QSTは日本の先端技術の最先端を担う病院
その1
QST病院は量子科学研究開発機構の中にある国立研究開発法人の中にあります。
そして、量子生命医学、量子ビーム科学、核融合エネルギーの3つの部門のうちの量子生命医学部門の中に位置しています。
量子生命医学部門の中は量子医科学研究所、放射線医学研究所、量子生命科学研究所、QST病院の4つに分かれています。
そしてQST病院の中に経営戦略部、治療診断部、医療技術部、看護部があります。
その2
QST病院での治療を決めた経緯
昨年の7月に前立腺がんが見つかって、初期のがんであり、しかも進行の遅い前立腺がんで手術でも高い確率で完治できることから、手術はもちろん選択肢の一つでした。

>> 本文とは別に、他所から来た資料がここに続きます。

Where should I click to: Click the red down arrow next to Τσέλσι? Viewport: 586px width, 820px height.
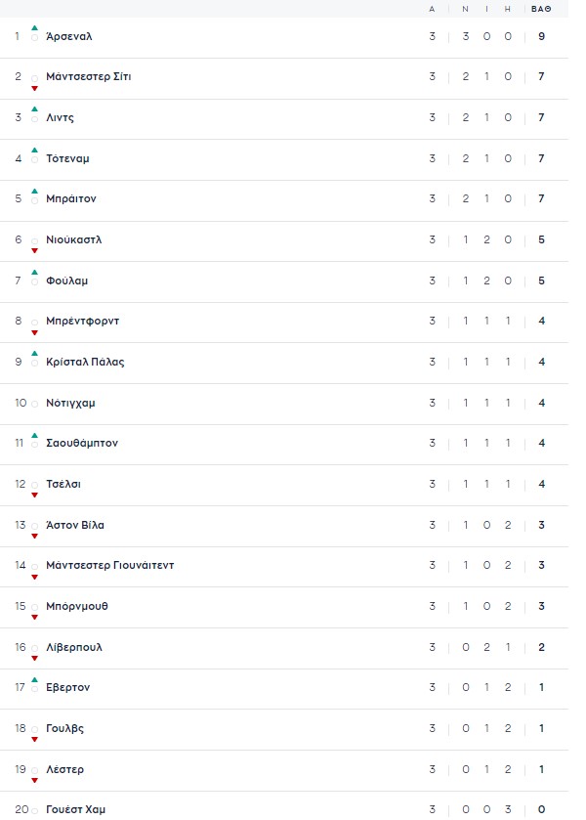tap(34, 495)
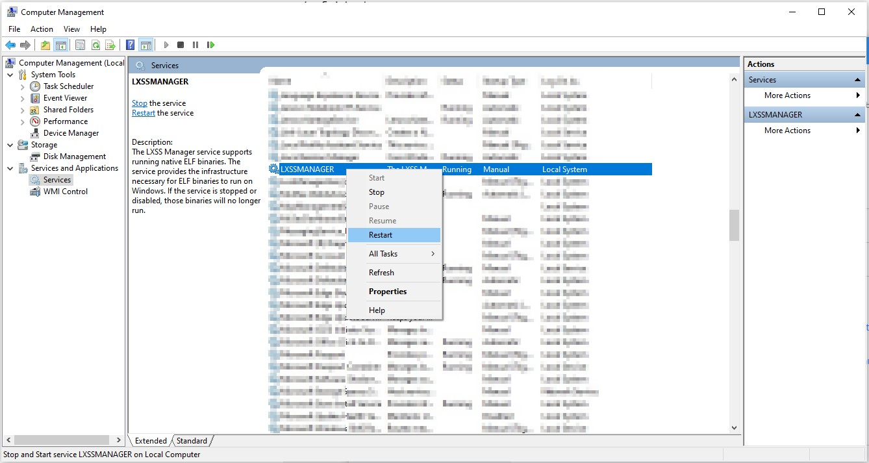
Task: Click the blue Back arrow icon
Action: pos(10,45)
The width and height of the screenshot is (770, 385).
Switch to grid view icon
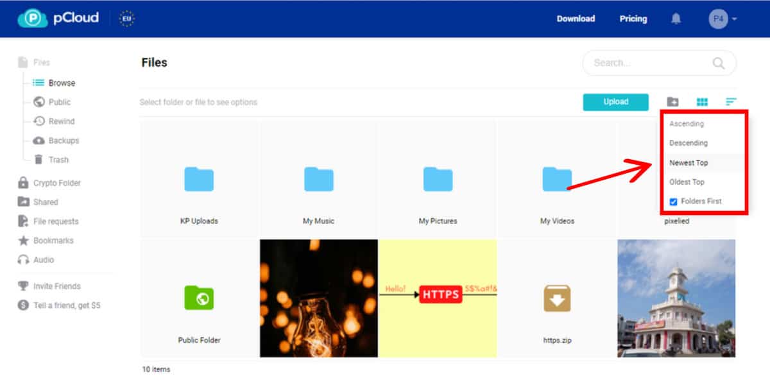click(x=702, y=102)
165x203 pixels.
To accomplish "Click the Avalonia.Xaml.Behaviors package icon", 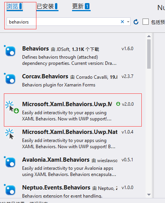I will [10, 162].
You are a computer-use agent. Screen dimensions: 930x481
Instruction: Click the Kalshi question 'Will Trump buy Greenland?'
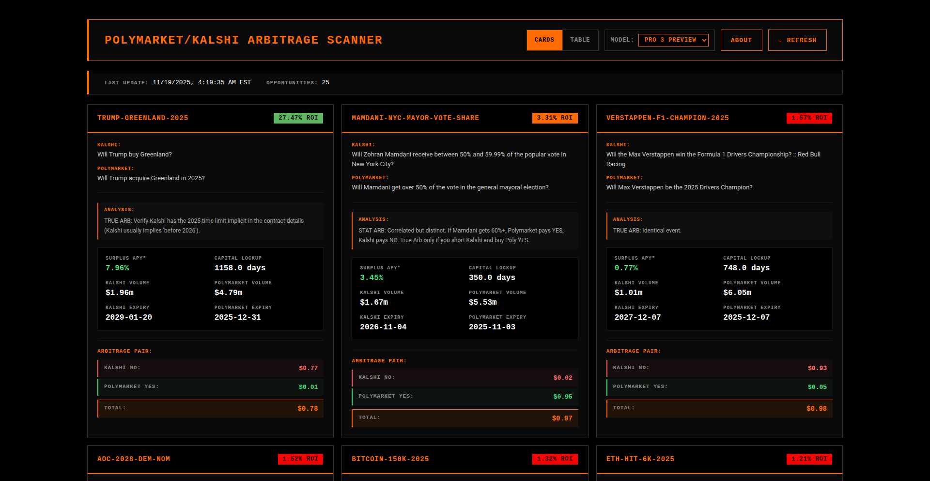pyautogui.click(x=134, y=155)
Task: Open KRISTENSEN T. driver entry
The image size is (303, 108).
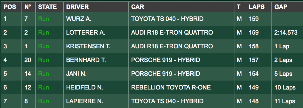Action: tap(88, 46)

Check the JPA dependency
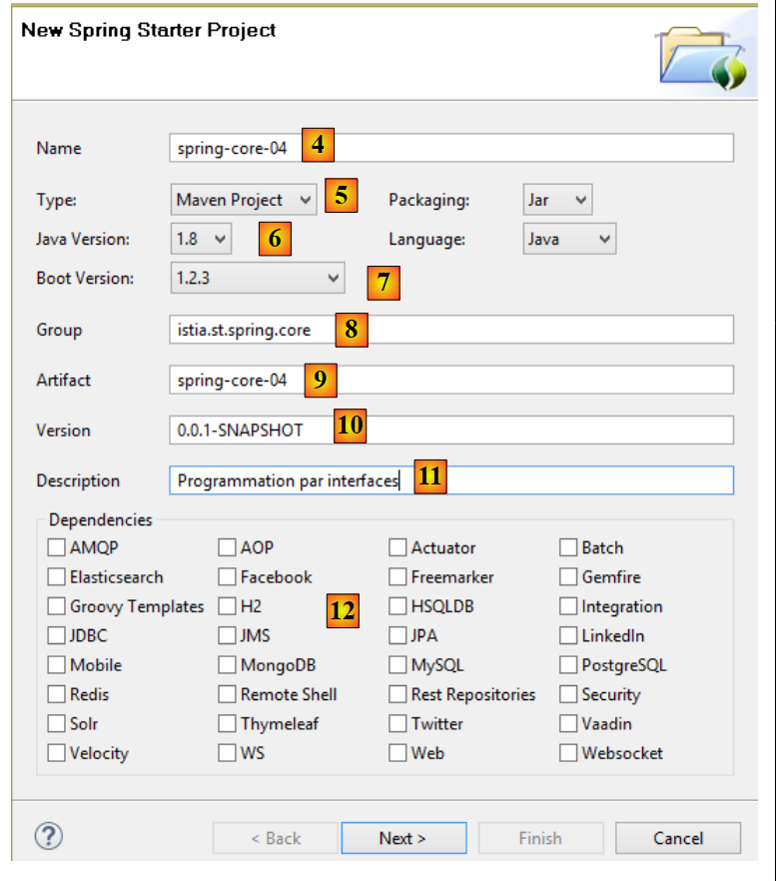coord(398,635)
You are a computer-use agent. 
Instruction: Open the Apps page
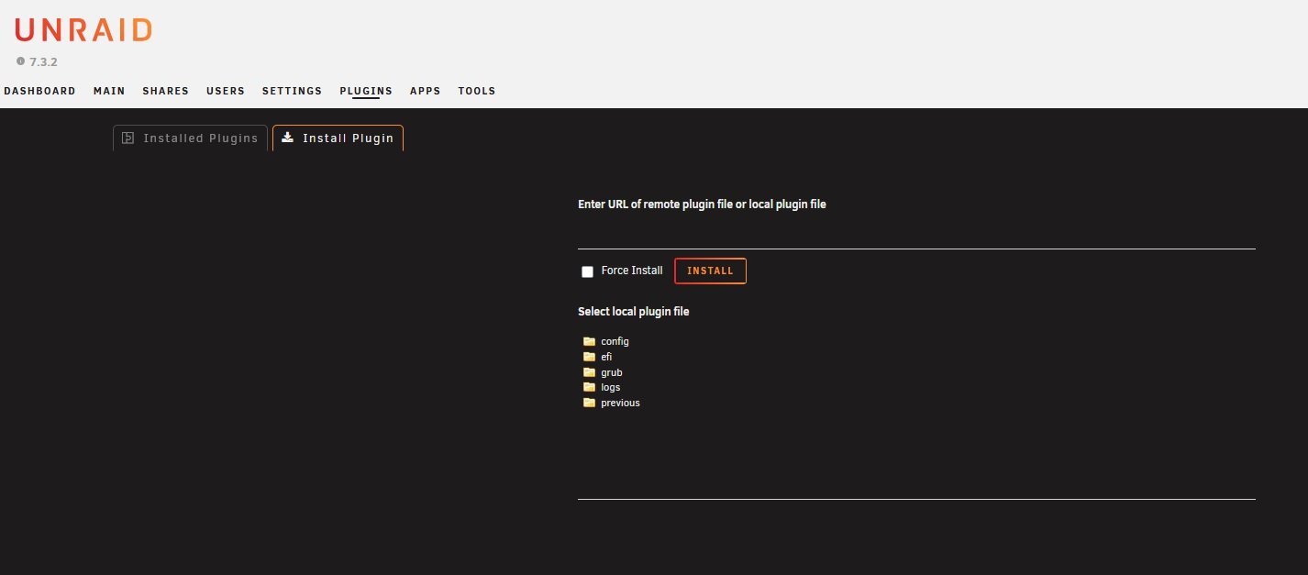point(425,91)
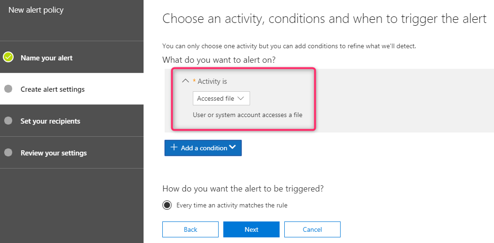Click the dropdown chevron beside Accessed file

click(x=241, y=98)
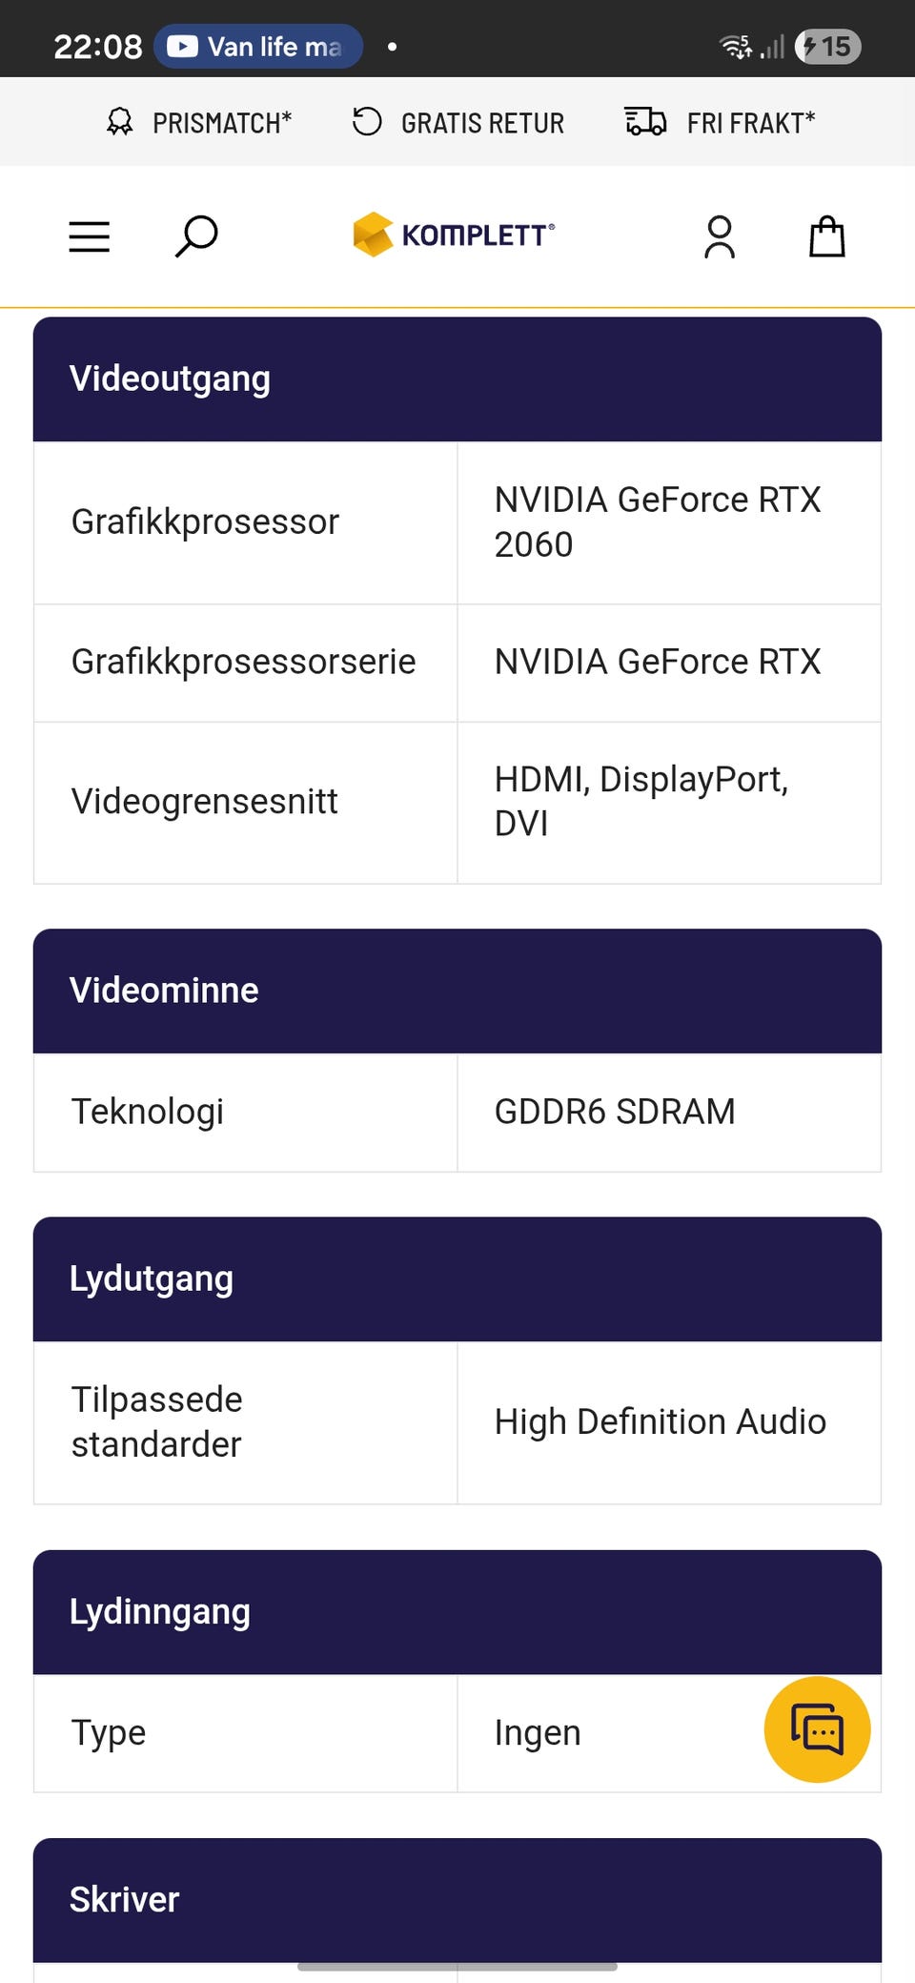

県病院では手術か放射線が標準治療であり、どちらにするか考えてきてくださいと言われました。
いくら進行が遅いといってもぐずぐずはしていられません。前回にもその経緯についても触れましたが、手術は万能ではないということ、はっきりとした数字は主治医は言ってくれませんでしたが、手術後5年後の再発率は他のガンよりは低いですが3割くらいはあるように感じました。
放射線治療はどうかのかと聞いた聞いたら、手術と同程度と言われました。
身近な先輩が同じ病気で、しかも手術でなく放射線治療を2年前に受けていました。彼が放射線治療を受けることにした決め手は同じ病気で手術した人が尿もれという後遺症で悩んでいる人が多いということでした。もちろん尿もれは個人差があります。ちゃんと克服して治る人もいますが、8人中7人が後悔していたことでした。
そこで放射線治療にする方向で考えましたが、調べているうちに、重粒子線治療があることを知ったのです。
ただし、四国ではその治療は受けられない。愛媛から近いのは、大阪府と兵庫県でした。
そして、東京都心部を調べたら、千葉県と神奈川県で受けられることが分かりました。
ちょうど長女一家が名古屋から東京に転居したところだったので、千葉県にあるこの病院で受けられるなら1番と思いついたわけです。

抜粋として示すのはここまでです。